The 1983 film’s devotees need not worry: the musical is a faithful adaptation. Nearly all the film’s iconic scenes have been preserved: the mortifying bunny pajamas; the “triple-dog-dare” tongue-frozen-onto-a-flagpole debacle; and, of course, the garishly iconic leg lamp. Joe Robinette, who wrote the book, says, “We didn’t dare leave them out or people would say, ‘Where was that tongue-sticking scene? That was my favorite.’”

But, he says—spoiler alert—the Little Orphan Annie decoder pin did not survive the cut.

Overall, however, the story is unchanged: Ralphie (Johnny Rabe) still craves an official Red Ryder carbine-action, two-hundred-shot range model air rifle even though he is repeatedly told, “You’ll shoot your eye out”—which, incidentally, is the title of one of the musical’s songs.

And here’s a key bit of trivia for fans of the celluloid version: Peter Billingsley, who so winningly played the bespectacled Ralphie in the film, is one of the producers.

In addition to Rabe, the cast includes John Bolton as Ralphie’s father, Erin Dilly as Ralphie’s mother, and Dan Lauria as the onstage narrator, Jean Shepherd, the humorist, satirist and raconteur whose stories, including “In God We Trust, All Others Pay Cash,” inspired the making of the film. (Shepherd also co-wrote the movie.)
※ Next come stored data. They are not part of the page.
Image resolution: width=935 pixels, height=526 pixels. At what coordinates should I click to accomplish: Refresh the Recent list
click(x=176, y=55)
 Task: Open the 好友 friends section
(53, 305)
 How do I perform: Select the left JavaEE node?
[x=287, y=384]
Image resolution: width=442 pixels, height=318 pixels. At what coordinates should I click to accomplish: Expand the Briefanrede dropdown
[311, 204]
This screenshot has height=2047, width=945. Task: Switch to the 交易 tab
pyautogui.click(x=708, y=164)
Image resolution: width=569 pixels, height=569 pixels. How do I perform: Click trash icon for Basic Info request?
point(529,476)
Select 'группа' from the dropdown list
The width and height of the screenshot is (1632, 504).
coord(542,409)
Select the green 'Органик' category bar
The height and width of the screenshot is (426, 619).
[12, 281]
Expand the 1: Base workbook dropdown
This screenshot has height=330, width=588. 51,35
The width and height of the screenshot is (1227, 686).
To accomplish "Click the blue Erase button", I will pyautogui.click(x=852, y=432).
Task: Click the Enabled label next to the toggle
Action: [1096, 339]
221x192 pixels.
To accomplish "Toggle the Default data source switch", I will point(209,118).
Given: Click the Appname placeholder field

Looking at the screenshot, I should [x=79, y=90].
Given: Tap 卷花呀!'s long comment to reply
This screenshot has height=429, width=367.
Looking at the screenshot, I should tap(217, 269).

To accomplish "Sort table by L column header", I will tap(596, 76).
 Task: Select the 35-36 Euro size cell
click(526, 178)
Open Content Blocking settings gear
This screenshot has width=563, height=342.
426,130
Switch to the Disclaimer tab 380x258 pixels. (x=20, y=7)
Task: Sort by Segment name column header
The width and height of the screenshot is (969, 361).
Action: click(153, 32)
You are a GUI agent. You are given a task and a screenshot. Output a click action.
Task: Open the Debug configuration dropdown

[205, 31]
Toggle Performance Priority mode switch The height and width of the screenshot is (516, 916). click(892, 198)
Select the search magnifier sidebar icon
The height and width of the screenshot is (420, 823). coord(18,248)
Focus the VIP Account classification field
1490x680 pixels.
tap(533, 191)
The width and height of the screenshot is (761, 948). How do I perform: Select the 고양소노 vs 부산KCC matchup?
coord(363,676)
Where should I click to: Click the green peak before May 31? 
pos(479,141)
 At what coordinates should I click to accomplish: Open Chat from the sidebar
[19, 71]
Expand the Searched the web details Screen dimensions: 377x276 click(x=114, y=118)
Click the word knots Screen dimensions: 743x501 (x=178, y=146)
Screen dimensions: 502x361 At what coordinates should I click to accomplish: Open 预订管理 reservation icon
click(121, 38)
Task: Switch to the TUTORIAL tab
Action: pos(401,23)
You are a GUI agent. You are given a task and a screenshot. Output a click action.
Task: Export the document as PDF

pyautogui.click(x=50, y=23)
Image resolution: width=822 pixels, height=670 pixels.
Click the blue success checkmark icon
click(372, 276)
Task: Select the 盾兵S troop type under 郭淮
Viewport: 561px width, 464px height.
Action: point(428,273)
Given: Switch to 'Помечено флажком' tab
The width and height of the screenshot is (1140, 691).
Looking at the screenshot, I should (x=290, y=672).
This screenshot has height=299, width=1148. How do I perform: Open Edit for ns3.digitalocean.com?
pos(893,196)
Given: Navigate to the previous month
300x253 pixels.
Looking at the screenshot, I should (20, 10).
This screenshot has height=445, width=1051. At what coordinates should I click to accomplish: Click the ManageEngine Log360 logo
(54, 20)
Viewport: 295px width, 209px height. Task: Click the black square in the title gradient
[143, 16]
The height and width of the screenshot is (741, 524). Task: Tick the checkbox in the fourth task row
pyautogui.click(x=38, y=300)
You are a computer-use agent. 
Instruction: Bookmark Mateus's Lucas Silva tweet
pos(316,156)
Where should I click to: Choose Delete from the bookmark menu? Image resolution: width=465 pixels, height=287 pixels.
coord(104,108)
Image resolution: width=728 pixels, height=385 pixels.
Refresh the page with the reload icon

Nevertheless, transforming a beloved film into a stage musical requires tweaks, even if the tale remains he same. Maintaining the film’s appeal in a new medium has been the job of Robinette, composers Benj Pasek and Justin Paul, director John Rando, and choreographer Warren Carlyle (who also directed and choreographed the new Broadway hit, Chaplin: The Musical).

“I hope people walk away saying that it was the movie with an extra dimension—that it’s not just the movie on stage. You don’t want that or you’d just rent the movie,” Robinette said. “We hope we’ve done enough to make it different enough for people to see it and say, ‘I want to rent the movie.’”

Lauria was working on the new TBS sitcom Sullivan & Son when one of its producers—Billingsley himself—suggested that he might want to return to Broadway in the Shepherd part. Last seen on Broadway in the title role of Lombardi, Lauria describes the show as “…the movie with music. The book was shortened to accommodate the songs but they incorporated some of the lines from the movie into the lyrics. I compare it to Once.”

Lauria goes on to joke that he is “the least talented guy in the cast. I can’t sing, I can’t dance,” he says. And yet the veteran actor was assured that he was ideal for the role, which also includes appearing as different walk-on characters, like the postman who delivers “the” telegram. But in the end, it’s his portrayal of Shepherd that sets the musical’s nostalgic ambience and unique humor.

“I’ve always been a Shepherd fan,” Lauria says, admitting that while he speaks faster than Shepherd (who was heard in the film as the adult Ralphie), he has adopted some of the writer’s expressiveness. “What I like in Shepherd is you can almost hear him giggling,” he adds.

For Robinette, because the movie is a favorite of his four sons, who would watch it faithfully every Christmas, he didn’t really need to go back to the shooting script when writing the musical. “I had it memorized,” he said, adding that there’s just something universal about A Christmas Story’s appeal.

“Christmas is when you can ask for the moon and the sun and if you get the moon, you’re happy about it. But this little boy wanted the sun and no moon could be had,” he says. “And when he gets it, it’s ‘Wowee!’”

“There’s so much stuff in this show that kids can relate to… and that adults can relate back to their childhood,” he concludes. “It’s real.”